Top critical review
10 people found this helpful
on 18 February 2009
In the mighty history of rock music with all its joys and glories, there has never been anyone as completely out of touch and hapless as Gary Numan.
Tubby and futile, Numan represents in a single human form everything that's wrong, and ever has been wrong, with popular music. Entirely clueless and moronic (whether crashing his plane in India and getting arrested for spying, or marrying his stalker), he is a sad career loser. Lacking soul, warmth, or even God help us, humanity, his miserable drones reveal better than any review the true depths of defeat and hopelessness he plumbs.
His contemporaries thrashed him outta sight: OMD, Eyeless in Gaza, Trio, even gimpy cruds like Blancmange kicked his rump effortlessly - but then they all had self-awareness, a modicum of humour, and weren't solemnly and indignantly pretending they were 'futuristic'.
Futuristic!? This stuff set music back 20 years ~ it was as if punk had never happened. Dressed in what looked like a DS9 leisure suit, and with a voice so nasal it made Kenneth Williams sound like James Earl Jones, Gazza went on and on and on.... croaking incessantly about sub-Arthur C Clarke themes like alienation in (gulp!) the 'modern' world, dehumanising mechanization, space (the final frontier etc.. not the stuff between his ears!), bio-chemistry and the like - you get the picture.
Write down the most boring, nerdy topics you can think of and within an hour you'll have a pretty comprehensive and astute summation of 'The Pleasure Principle'.
Ever the space-cadet with the intellectual capacity of a weather-balloon, Gazza would have us believe he's some kind of proto-new wave Mr Spock. But in reality, he's more aligned with Kowalski out of 'Voyage to the Bottom of the Sea' - bashed with a spanner every week, but relentlessly returning to stupidly get bashed again.
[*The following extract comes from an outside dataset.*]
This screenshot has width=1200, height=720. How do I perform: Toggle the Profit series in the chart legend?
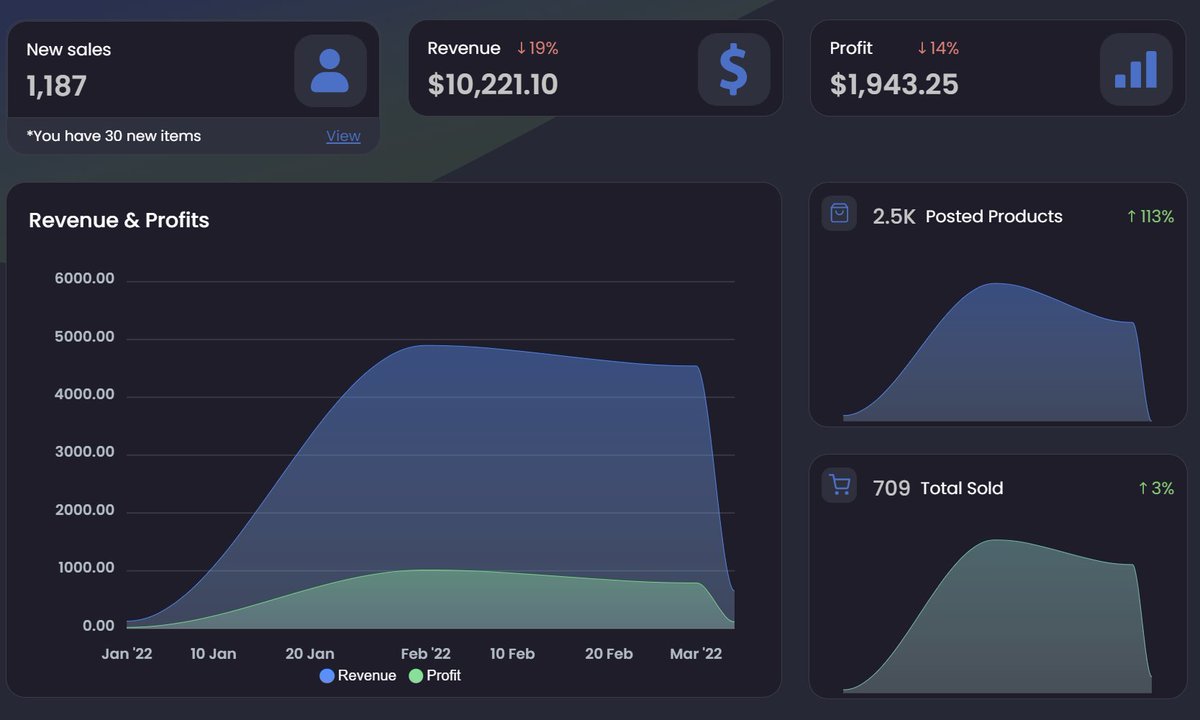pyautogui.click(x=437, y=675)
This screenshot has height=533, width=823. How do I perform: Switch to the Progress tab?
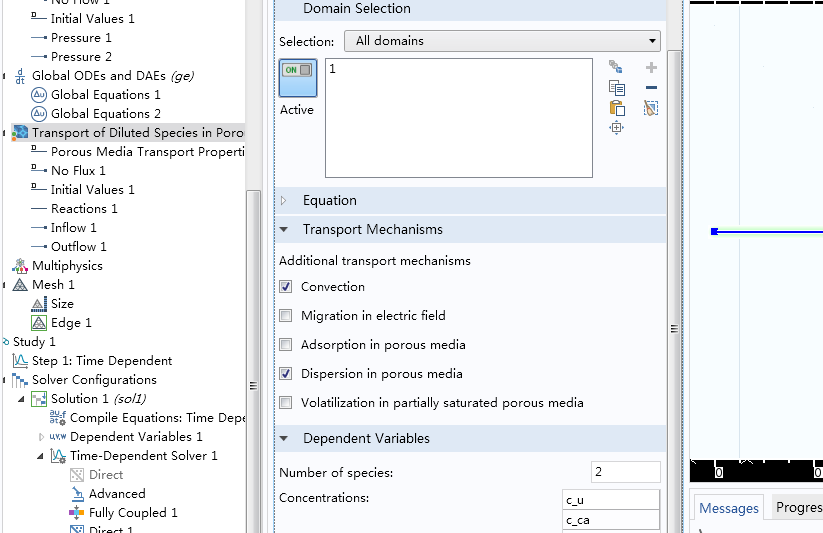(x=798, y=508)
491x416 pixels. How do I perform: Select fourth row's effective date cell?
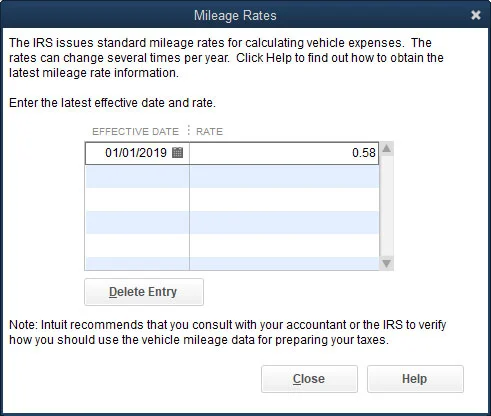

You can be too serious about this electro stuff; it had a bad rep as cloying and un-emotive, but others managed it ok. There was only Gazza making himself a Holy Show with his Billy Idol snarl and short-circuited robo-dancing.
Begrudgingly, 'Complex' has the foetus of a good tune, but that's soon lasered away by the unnecessarily brutal 'Metal' then smothered to death by Gazza's parachute in the guise of the hideous 'Random'.
And wait 'til you hear the live version of 'Me, I Disconnect From You', a fun-packed extravaganza of doom and horror guaranteed to sharply shift your aunt (y'know, the rich one; the one leaving all her money to the Battersea Dogs Home and none to you!) when she descends on your front room, tea and scones.
Get those samples going: you don't need to hear the full album to experience the despondency. And it's saying something when your brave-heart reviewer had to physically stop his ears oscillating, such was the feeling of discomfort and unease brought about by a cover version of 'On Broadway' - the final cankerous catastrophe.
This review could apply to any of Gary Numan's albums as they're all as bad as each other.